Where the article complicates RDCO’s stack
- Sandbox-vs-orchestration conflation warning applies to us. Ray’s “harness state lives in Claude Code” model means the Claude Code session IS the orchestration layer. That works while sessions are stable; it’s fragile if Anthropic changes Claude Code’s session-management semantics. Worth holding as a known fragility.
- “Background agents need crash recovery” is currently weak for RDCO. /loop + cron survive between fires but a single multi-hour agent run doesn’t have crash recovery; if the parent context dies mid-build, we lose state. Mitigation: subagents return summary lines + write artifacts to vault before terminating, so state persists. Full crash recovery would need explicit checkpointing.
- Lifecycle controls (status/cancellation/inspection) are partial — TaskList + TaskStop work for shells/agents in-session but not across sessions. Acceptable for the autonomous-COO use case; would not scale to a multi-tenant production system.
What this validates retroactively
The Apr 2026 cross-check on harness-thesis (9 sources converged) gets a 10th data point. The Cobus Greyling weights→context→harness piece, Harrison Chase memory-as-moat, Jonathan Natkins data-layer-does-the-work, the arxiv 2604.08224 externalization paper — Dan’s piece is the most explicit synthesis of why frameworks die and primitives compose.
Notable quotes (≤15 words each, in quotation marks)
- “Agent frameworks aren’t libraries. They’re bets on which agent pattern wins.”
- “Abstract the primitives. Don’t abstract the topology.”
- “The composability gap is really an observability problem.”
- “Background agents aren’t coming. They’re here.”
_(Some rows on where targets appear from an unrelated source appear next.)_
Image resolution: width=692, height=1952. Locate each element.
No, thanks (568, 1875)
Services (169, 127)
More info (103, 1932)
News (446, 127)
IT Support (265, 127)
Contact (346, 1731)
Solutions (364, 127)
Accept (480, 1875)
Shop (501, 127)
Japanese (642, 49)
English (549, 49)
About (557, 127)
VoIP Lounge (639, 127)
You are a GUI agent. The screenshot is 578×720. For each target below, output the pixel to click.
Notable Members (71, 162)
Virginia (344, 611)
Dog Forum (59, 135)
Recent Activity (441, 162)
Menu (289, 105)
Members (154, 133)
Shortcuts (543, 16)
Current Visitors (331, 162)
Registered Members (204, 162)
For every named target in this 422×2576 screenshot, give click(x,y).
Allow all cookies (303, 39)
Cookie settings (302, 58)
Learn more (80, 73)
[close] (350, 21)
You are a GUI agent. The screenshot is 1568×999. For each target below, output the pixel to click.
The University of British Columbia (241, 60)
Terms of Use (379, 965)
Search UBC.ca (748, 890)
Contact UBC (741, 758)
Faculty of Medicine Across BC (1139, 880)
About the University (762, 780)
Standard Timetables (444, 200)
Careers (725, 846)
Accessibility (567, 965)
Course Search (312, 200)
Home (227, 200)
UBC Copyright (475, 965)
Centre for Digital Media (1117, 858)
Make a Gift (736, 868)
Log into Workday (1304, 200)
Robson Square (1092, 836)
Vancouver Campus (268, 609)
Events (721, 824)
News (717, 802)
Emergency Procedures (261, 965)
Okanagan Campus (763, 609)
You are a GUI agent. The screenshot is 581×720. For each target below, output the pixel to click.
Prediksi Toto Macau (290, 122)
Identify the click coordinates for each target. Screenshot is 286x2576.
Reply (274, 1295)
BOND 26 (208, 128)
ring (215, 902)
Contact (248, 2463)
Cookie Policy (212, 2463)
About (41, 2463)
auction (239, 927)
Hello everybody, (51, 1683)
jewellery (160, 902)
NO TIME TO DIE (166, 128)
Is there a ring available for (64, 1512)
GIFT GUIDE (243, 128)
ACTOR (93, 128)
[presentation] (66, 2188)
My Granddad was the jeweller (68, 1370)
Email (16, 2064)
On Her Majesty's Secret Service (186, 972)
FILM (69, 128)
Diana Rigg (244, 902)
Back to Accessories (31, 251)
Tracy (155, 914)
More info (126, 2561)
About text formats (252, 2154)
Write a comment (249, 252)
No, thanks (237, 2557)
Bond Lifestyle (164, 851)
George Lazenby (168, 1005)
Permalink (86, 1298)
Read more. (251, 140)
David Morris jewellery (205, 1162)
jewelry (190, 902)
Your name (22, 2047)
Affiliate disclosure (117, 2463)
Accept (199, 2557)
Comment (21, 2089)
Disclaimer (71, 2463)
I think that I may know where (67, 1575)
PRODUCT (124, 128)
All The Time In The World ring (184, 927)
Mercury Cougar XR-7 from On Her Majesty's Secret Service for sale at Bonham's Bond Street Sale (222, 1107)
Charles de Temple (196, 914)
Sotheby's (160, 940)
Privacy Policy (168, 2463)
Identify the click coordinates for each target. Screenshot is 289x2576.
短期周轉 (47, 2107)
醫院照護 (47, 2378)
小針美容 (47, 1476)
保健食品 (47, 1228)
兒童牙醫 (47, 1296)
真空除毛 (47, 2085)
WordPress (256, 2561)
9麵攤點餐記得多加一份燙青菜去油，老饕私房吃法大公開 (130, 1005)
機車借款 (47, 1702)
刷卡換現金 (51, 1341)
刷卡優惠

- “Today’s patterns are not the final patterns.”
Open follow-ups
- Audit RDCO’s autonomous-loop crash-recovery posture. Currently relies on subagent return + vault writes; would benefit from explicit per-skill checkpoint primitives if the loop ever needs to scale to multi-hour single-task runs.
- Consider Dan’s
step.run() / step.invoke() / step.waitForEvent() / step.sleep()primitive set as a vocabulary for future skill design — even if we don’t adopt Inngest, the primitive vocabulary is sharper than ad-hoc skill-by-skill design. - Watch Dan / Inngest output for further thesis development — he’s a sharp voice on this specific layer.
Related
- 06-reference/2026-04-15-thariq-claude-code-session-management-1m-context — Anthropic’s context-rot guidance, complementary
- 06-reference/2026-05-08-thariq-unreasonable-effectiveness-html — Thariq’s HTML-as-output piece from the same week, different layer
- 06-reference/2026-04-12-cobus-greyling-weights-context-harness — Cobus Greyling’s weights→context→harness language shift
- 06-reference/2026-04-12-harrison-chase-your-harness-your-memory — Harrison Chase memory-as-moat
- 06-reference/2026-04-12-arxiv-2604-08224-externalization-llm-agents — academic validation of harness thesis
- ~/.claude/skills/loop/SKILL.md — RDCO’s /loop dynamic-mode + cron-fixed-interval implementation
- 01-projects/skill-improvements/ — /improve queue including /build-website-discovery (today’s task)
Source caveat
Article body retrieved via xmcp getPostsById with tweet.fields: ["article", ...] + expansions: ["article.cover_media", "article.media_entities"] — same fetch path that worked for Thariq’s piece earlier today. The X article URL itself was auth-gated.